The count's garden in Neskuchny was located on a semi-mountain, divided into many paths, hills, valleys and cliffs and dotted with ordinary buildings in the form of temples, baths, arbors; all the monuments and buildings in this garden resembled the deeds and victories of the count. Other park pavilions have also been preserved - a grotto made of boulders and a bathroom house with a dome.

On the occasion of the coronation of Nicholas I in 1826, Countess Orlova gave a huge ball, which was attended by 1200 guests. Some candles in the palace burned up to seven thousand, silver and bronze were rented for 40 thousand rubles. Perhaps it was during this ball that the empress expressed her desire to acquire Neskuchnoe. In 1832, Orlova sold the estate to the treasury for one and a half million rubles.

Thus, by the middle of the 19th century, all the lands described above were concentrated in the Ministry of the Imperial Court. After that, the architect E. D. Tyurin was instructed to bring the territory in line with the tastes and needs of the new owners. The Demidov Palace was renamed Alexandrinsky and renovated in the late Empire style. From Kaluzhskaya street to the palace there is a main entrance. The entrance to the park is decorated with pylons with allegorical sculptures representing abundance. The regular terraced layout was replaced by a landscape one, bridges were thrown over the ravines, the arena was rebuilt, where they arranged a ballroom (now there is the Mineralogical Museum named after A.E. Fersman).

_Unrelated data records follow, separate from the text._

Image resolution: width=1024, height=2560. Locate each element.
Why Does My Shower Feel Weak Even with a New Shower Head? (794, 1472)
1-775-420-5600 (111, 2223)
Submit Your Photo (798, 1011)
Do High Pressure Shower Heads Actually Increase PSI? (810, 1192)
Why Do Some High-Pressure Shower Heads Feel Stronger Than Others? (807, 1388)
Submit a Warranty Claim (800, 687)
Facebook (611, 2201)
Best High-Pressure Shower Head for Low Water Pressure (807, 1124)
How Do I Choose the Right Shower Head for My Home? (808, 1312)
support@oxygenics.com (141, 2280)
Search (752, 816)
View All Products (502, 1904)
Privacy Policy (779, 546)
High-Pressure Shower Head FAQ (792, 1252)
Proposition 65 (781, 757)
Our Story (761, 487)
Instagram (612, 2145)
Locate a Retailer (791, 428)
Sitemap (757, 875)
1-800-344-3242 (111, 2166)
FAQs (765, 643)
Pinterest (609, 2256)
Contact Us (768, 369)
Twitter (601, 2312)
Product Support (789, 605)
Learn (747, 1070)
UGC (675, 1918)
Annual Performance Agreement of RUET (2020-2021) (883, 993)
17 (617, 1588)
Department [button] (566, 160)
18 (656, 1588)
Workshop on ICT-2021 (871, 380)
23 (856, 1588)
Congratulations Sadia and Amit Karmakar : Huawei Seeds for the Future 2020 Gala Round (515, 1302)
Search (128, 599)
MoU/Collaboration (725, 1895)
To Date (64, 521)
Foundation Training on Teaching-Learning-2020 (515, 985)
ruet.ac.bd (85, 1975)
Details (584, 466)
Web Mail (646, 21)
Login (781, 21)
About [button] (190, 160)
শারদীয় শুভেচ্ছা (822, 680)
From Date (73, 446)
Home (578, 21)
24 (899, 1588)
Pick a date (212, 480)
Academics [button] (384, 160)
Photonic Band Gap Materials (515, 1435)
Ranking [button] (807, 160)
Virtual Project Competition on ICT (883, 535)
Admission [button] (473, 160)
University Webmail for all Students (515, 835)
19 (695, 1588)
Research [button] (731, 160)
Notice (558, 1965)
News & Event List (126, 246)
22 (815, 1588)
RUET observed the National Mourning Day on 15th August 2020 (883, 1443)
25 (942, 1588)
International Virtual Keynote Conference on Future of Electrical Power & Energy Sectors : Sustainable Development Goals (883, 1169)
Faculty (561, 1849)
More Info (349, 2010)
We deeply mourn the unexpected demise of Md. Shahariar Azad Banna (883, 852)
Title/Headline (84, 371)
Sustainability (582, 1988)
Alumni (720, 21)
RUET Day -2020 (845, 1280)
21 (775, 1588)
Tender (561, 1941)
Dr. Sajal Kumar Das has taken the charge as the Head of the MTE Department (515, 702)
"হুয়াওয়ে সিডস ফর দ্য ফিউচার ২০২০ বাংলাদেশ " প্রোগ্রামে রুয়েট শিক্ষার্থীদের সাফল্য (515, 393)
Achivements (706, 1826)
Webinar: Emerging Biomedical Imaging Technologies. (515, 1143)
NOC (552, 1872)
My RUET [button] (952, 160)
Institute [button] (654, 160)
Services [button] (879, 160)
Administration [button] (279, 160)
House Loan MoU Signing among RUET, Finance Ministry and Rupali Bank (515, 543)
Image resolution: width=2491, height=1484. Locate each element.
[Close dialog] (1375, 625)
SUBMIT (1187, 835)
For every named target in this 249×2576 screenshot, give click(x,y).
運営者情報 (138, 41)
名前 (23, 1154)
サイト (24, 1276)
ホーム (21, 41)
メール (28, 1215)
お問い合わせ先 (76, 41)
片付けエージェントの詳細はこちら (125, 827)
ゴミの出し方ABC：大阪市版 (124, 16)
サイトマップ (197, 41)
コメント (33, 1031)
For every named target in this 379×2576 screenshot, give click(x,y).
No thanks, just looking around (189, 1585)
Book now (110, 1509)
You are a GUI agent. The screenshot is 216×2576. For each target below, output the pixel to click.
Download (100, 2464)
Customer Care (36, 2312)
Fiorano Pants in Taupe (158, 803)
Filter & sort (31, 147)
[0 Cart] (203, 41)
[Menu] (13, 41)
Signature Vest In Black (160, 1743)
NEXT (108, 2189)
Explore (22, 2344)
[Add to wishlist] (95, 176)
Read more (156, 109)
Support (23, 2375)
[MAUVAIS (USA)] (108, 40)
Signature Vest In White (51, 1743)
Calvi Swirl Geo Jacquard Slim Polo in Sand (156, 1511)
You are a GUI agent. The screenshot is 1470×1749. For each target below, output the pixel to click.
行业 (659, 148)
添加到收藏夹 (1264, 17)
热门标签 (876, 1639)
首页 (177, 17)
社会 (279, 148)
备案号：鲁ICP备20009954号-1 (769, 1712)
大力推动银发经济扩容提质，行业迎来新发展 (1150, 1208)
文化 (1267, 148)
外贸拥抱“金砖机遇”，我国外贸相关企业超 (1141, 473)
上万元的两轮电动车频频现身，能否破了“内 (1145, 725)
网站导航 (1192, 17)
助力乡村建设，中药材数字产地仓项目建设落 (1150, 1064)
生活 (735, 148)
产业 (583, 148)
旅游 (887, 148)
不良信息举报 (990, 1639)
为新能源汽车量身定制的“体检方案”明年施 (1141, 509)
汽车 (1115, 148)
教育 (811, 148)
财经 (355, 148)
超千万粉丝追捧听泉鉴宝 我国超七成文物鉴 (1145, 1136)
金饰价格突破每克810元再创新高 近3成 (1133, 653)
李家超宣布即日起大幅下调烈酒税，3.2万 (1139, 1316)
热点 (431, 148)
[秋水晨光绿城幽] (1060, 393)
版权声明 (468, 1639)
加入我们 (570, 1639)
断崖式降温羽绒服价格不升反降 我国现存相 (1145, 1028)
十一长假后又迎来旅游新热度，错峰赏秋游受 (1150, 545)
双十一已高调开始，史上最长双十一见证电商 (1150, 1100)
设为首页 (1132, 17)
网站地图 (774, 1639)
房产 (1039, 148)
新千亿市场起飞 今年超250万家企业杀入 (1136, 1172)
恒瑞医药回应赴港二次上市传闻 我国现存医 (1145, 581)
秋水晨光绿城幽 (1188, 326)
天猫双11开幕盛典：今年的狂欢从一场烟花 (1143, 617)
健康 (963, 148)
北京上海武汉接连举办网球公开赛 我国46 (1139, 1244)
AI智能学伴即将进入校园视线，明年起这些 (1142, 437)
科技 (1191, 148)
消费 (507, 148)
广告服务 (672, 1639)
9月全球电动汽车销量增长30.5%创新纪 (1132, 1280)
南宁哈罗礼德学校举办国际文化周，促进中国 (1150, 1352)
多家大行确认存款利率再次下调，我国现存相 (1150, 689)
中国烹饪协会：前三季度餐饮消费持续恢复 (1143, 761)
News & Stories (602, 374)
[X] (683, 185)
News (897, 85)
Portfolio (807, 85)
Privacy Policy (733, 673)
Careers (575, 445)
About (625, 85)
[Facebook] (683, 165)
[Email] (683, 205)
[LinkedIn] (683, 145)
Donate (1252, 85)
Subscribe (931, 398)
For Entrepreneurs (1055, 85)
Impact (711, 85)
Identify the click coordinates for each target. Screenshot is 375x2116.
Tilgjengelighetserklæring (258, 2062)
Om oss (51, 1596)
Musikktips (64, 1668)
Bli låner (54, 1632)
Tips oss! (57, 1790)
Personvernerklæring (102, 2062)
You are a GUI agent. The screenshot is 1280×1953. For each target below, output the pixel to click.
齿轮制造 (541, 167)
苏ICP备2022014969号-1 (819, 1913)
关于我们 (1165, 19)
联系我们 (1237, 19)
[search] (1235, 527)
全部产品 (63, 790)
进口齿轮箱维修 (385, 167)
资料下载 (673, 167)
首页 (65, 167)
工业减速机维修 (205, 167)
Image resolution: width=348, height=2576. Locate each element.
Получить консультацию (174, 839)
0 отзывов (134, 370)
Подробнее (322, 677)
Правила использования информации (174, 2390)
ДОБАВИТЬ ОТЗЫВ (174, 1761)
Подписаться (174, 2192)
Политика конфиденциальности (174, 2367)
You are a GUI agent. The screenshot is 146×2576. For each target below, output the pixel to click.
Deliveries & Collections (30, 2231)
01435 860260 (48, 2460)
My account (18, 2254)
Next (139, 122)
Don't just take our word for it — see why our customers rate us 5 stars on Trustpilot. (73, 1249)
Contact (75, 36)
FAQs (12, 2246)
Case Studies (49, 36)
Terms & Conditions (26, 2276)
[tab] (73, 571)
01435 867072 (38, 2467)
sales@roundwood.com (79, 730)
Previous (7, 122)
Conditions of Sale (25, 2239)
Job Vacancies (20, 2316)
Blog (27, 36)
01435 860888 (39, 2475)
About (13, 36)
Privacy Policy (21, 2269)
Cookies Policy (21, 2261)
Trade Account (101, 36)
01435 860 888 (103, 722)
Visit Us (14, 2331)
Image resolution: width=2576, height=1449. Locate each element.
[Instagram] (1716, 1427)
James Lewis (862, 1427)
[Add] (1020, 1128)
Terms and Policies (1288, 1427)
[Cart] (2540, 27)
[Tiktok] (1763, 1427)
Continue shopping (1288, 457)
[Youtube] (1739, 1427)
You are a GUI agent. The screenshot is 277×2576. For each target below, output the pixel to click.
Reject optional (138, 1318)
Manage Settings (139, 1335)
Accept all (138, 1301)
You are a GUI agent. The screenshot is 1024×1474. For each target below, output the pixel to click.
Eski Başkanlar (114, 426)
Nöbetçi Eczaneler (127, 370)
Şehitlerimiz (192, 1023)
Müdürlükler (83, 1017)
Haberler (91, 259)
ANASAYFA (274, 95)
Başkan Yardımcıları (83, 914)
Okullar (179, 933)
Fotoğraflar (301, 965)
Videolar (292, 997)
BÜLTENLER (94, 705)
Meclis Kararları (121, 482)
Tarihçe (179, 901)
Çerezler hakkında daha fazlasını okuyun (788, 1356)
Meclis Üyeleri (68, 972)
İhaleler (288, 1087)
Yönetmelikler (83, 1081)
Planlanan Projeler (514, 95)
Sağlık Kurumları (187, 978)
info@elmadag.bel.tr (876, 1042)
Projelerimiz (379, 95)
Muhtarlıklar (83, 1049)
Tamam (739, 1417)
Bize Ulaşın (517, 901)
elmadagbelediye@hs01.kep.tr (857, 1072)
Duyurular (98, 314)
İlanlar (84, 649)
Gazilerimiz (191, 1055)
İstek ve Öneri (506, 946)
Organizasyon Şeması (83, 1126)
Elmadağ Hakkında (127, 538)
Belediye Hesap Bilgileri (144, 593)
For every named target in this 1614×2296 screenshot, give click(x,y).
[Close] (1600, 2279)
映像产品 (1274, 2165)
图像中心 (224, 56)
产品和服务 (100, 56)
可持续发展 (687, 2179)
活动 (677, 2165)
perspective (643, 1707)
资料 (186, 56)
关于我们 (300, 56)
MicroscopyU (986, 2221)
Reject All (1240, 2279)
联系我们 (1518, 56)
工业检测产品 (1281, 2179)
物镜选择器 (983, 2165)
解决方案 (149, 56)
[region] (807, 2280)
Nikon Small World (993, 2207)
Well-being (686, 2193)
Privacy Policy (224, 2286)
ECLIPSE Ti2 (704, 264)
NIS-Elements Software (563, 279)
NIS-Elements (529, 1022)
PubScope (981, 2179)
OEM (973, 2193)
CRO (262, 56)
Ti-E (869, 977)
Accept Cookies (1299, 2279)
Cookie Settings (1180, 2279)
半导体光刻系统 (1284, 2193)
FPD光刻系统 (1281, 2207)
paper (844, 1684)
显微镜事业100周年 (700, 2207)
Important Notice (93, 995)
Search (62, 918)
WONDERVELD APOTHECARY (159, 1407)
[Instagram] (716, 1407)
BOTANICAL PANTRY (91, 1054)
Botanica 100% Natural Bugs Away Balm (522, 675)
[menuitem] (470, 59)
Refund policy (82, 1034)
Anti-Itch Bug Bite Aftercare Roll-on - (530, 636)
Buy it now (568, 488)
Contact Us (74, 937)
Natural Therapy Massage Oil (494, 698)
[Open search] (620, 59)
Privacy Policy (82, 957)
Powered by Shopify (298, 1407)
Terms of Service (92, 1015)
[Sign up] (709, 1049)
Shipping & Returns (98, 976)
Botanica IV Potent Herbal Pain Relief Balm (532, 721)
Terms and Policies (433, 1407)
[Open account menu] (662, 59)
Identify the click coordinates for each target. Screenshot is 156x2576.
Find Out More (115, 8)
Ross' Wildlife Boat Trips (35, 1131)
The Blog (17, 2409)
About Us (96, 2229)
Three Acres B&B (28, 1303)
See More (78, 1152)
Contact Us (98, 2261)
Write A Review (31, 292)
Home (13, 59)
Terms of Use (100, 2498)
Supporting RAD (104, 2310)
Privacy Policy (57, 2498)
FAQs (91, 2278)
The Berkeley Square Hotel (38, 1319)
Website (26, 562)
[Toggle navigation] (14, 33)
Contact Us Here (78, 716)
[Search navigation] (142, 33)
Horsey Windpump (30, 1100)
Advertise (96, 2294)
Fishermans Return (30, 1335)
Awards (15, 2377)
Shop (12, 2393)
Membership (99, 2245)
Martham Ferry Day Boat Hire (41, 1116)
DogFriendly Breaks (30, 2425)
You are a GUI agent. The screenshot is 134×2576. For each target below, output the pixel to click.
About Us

The main palace and the front yard were renovated, which overlooks two buildings - the maid of honor and the cavalier; Doric columns of the Empire Guardhouse overlook the same courtyard. A cast-iron fountain was moved to the center of the courtyard from Lubyanka Square. The sculptural decoration of the park, as is commonly believed, was supervised by Ivan Vitali. In Soviet times, the former palace was given over to the Presidium of the Academy of Sciences.

In general, a worthy place to spend your free time in the summer.